Xu, Zhao; Sadleir, Lynette; Goel, Himanshu; Jiao, Xianru; Niu, Yue; Zhou, Zongpu; de Valles-Ibáñez, Guillem; Poke, Gemma; Hildebrand, Michael; Lieffering, Nico; Qin, Jiong; Yang, Zhixian.
Afiliación
  • Xu Z; Department of Pediatrics, Peking University People's Hospital, Beijing, China.
  • Sadleir L; Epilepsy Center, Peking University People's Hospital, Beijing, China.
  • Goel H; Department of Paediatrics and Child Health, University of Otago Wellington, Wellington, New Zealand.
  • Jiao X; Hunter Genetics, Waratah, New South Wales, Australia.
  • Niu Y; Department of Pediatrics, Peking University People's Hospital, Beijing, China.
  • Zhou Z; Epilepsy Center, Peking University People's Hospital, Beijing, China.
  • de Valles-Ibáñez G; Department of Pediatrics, Peking University People's Hospital, Beijing, China.
  • Poke G; Epilepsy Center, Peking University People's Hospital, Beijing, China.
  • Hildebrand M; Department of Pediatrics, Peking University People's Hospital, Beijing, China.
  • Lieffering N; Epilepsy Center, Peking University People's Hospital, Beijing, China.
  • Qin J; Department of Paediatrics and Child Health, University of Otago Wellington, Wellington, New Zealand.
  • Yang Z; Department of Paediatrics and Child Health, University of Otago Wellington, Wellington, New Zealand.
J Med Genet ; 61(6): 536-542, 2024 May 21.
Article en En | MEDLINE | ID: mdl-38272663
ABSTRACT

BACKGROUND:

PHACTR1 (phosphatase and actin regulators) plays a key role in cortical migration and synaptic activity by binding and regulating G-actin and PPP1CA. This study aimed to expand the genotype and phenotype of patients with de novo variants in PHACTR1 and analyse the impact of variants on protein-protein interaction.

METHODS:

We identified seven patients with PHACTR1 variants by trio-based whole-exome sequencing.

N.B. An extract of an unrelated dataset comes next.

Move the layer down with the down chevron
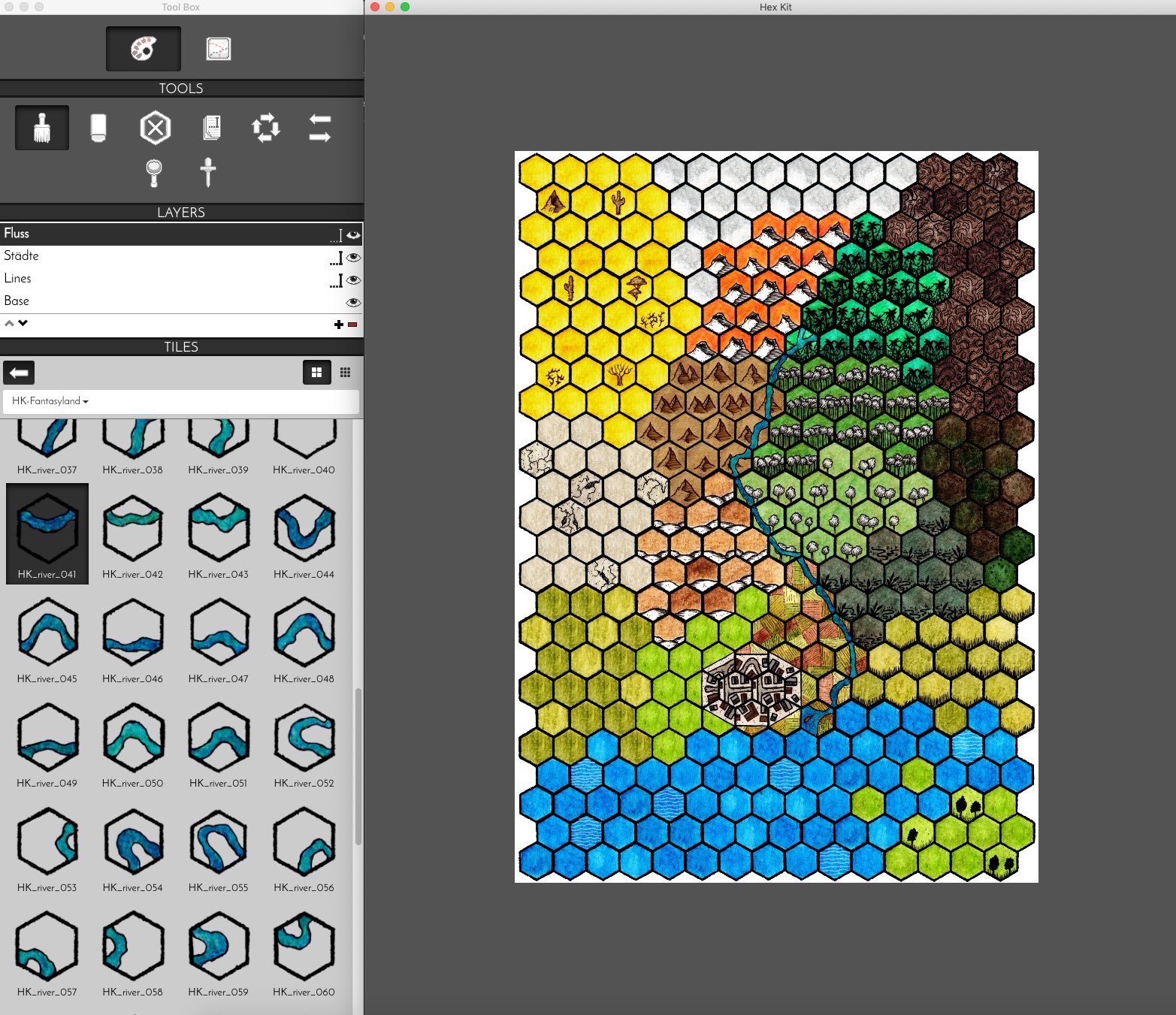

Additional two subjects were ascertained from two centres through GeneMatcher. The genotype-phenotype correlation was determined, and AlphaFold-Multimer was used to predict protein-protein interactions and interfaces.

RESULTS:

Eight individuals carried missense variants and one had CNV in the PHACTR1. Infantile epileptic spasms syndrome (IESS) was the unifying phenotype in eight patients with missense variants of PHACTR1. They could present with other types of seizures and often exhibit drug-resistant epilepsy with a poor prognosis. One patient with CNV displayed a developmental encephalopathy phenotype. Using AlphaFold-Multimer, our findings indicate that PHACTR1 and G-actin-binding sequences overlap with PPP1CA at the RPEL3 domain, which suggests possible competition between PPP1CA and G-actin for binding to PHACTR1 through a similar polymerisation interface. In addition, patients carrying missense variants located at the PHACTR1-PPP1CA or PHACTR1-G-actin interfaces consistently exhibit the IESS phenotype. These missense variants are mostly concentrated in the overlapping sequence (RPEL3 domain).

CONCLUSIONS:

Patients with variants in PHACTR1 can have a phenotype of developmental encephalopathy in addition to IESS. Moreover, our study confirmed that the variants affect the binding of PHACTR1 to G-actin or PPP1CA, resulting in neurological disorders in patients.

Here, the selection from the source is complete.